* **Task prompt**
Give the data again word for word; drop the pictures.

* **Data provided**

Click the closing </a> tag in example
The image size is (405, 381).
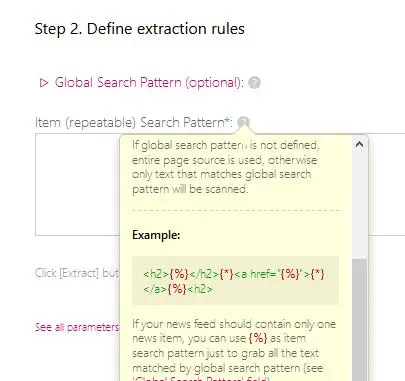155,289

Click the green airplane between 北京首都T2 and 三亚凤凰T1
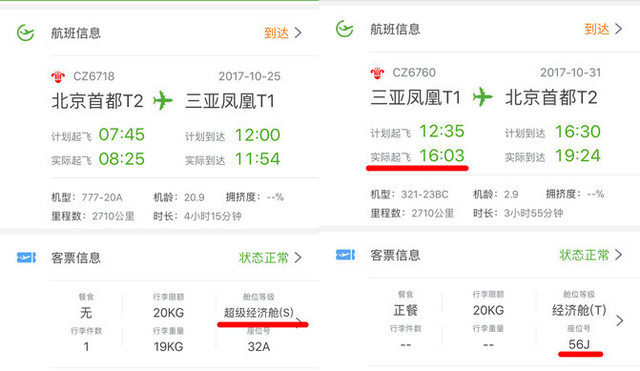(x=163, y=100)
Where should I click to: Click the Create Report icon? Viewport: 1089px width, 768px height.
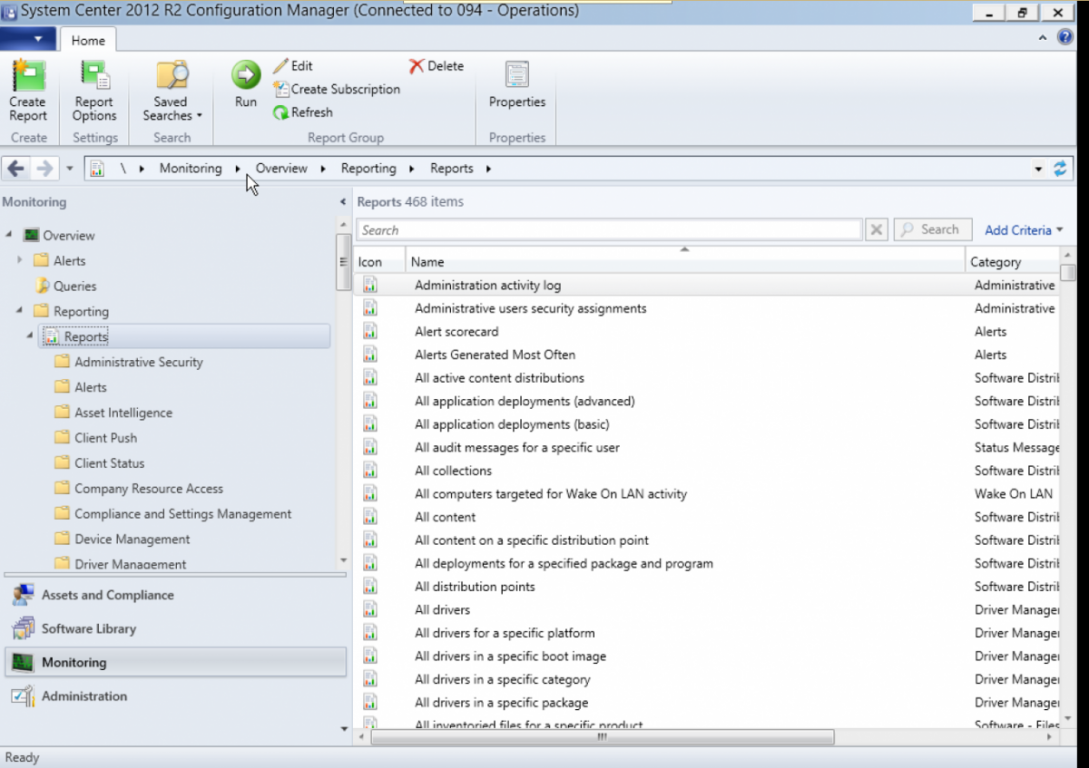pos(28,76)
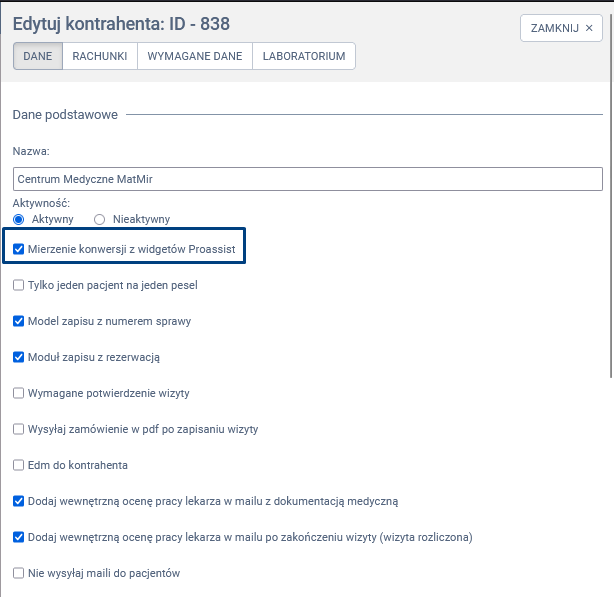
Task: Enable Tylko jeden pacjent na jeden pesel
Action: (19, 285)
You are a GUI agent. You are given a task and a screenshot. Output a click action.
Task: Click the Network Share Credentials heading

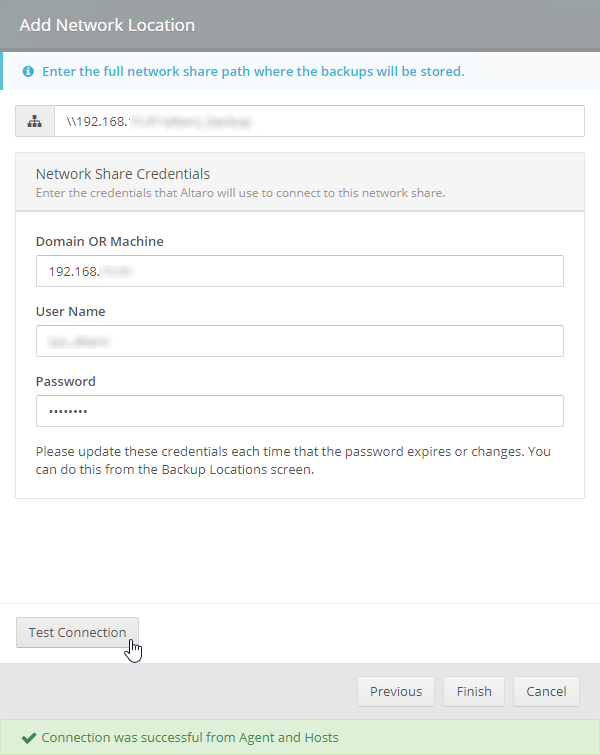(123, 174)
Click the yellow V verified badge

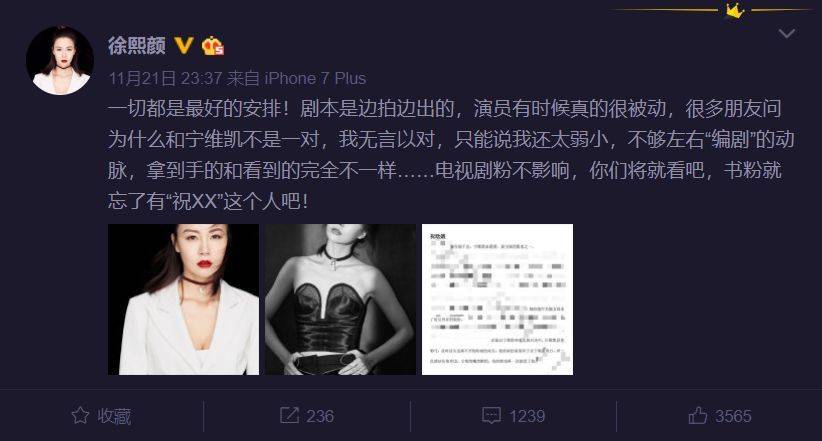(x=183, y=46)
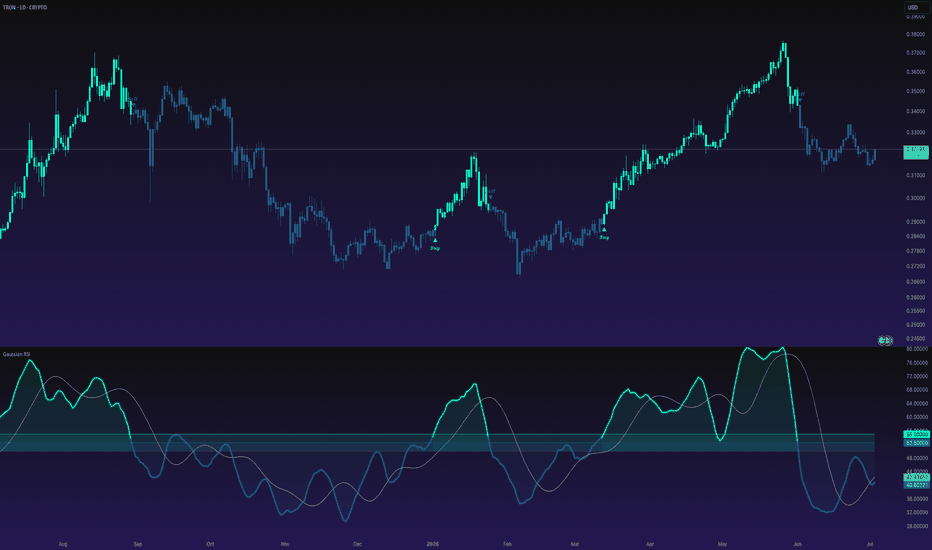The height and width of the screenshot is (550, 932).
Task: Click the Sell marker in late August
Action: coord(134,100)
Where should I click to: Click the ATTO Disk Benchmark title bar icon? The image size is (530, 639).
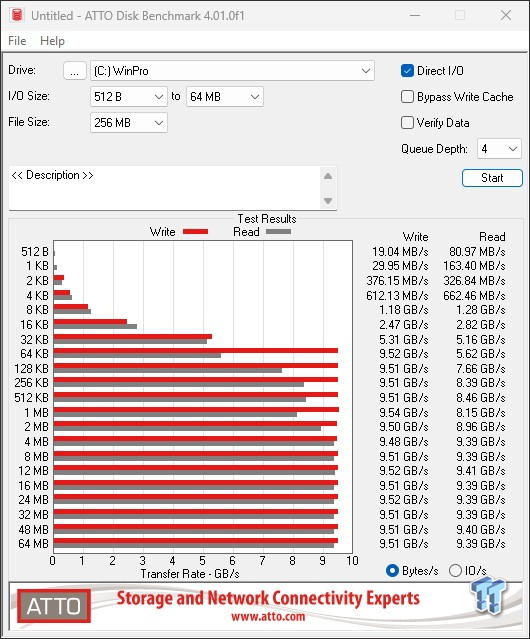tap(17, 15)
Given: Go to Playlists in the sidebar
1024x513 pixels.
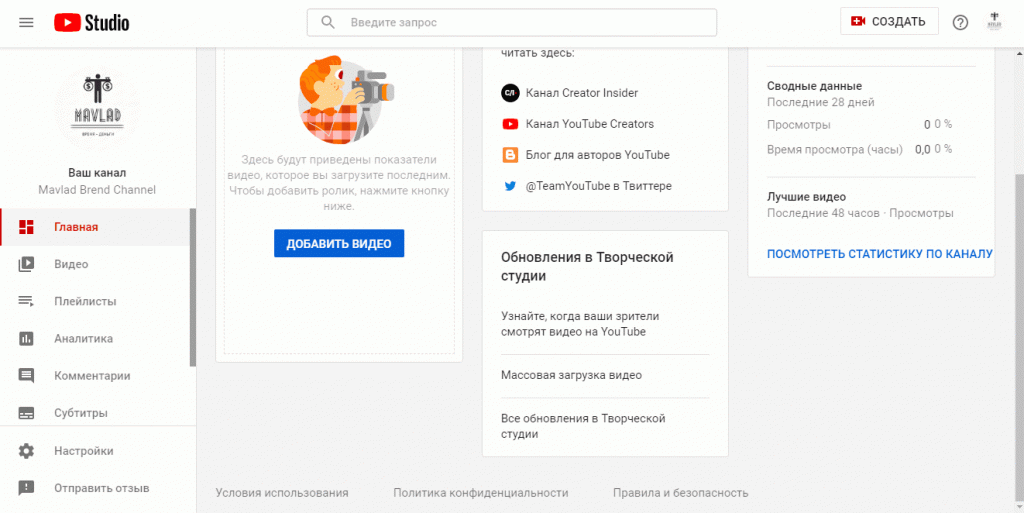Looking at the screenshot, I should 85,301.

* **Reply to the task**
Click the closing </a> tag in example
The image size is (405, 381).
155,289

Click the green airplane between 北京首都T2 and 三亚凤凰T1
(x=163, y=100)
Where should I click to: Click the Create Report icon? Viewport: 1089px width, 768px height.
pos(28,76)
Task: Enable Tylko jeden pacjent na jeden pesel
Action: (19, 285)
You are a GUI agent. You are given a task and a screenshot. Output a click action.
Task: Click the Network Share Credentials heading

(123, 174)
Click the yellow V verified badge

(x=183, y=46)
The height and width of the screenshot is (550, 932).
Task: Click the Sell marker in late August
Action: coord(134,100)
Where should I click to: Click the ATTO Disk Benchmark title bar icon? The image size is (530, 639).
tap(17, 15)
Given: Go to Playlists in the sidebar
1024x513 pixels.
Looking at the screenshot, I should 85,301.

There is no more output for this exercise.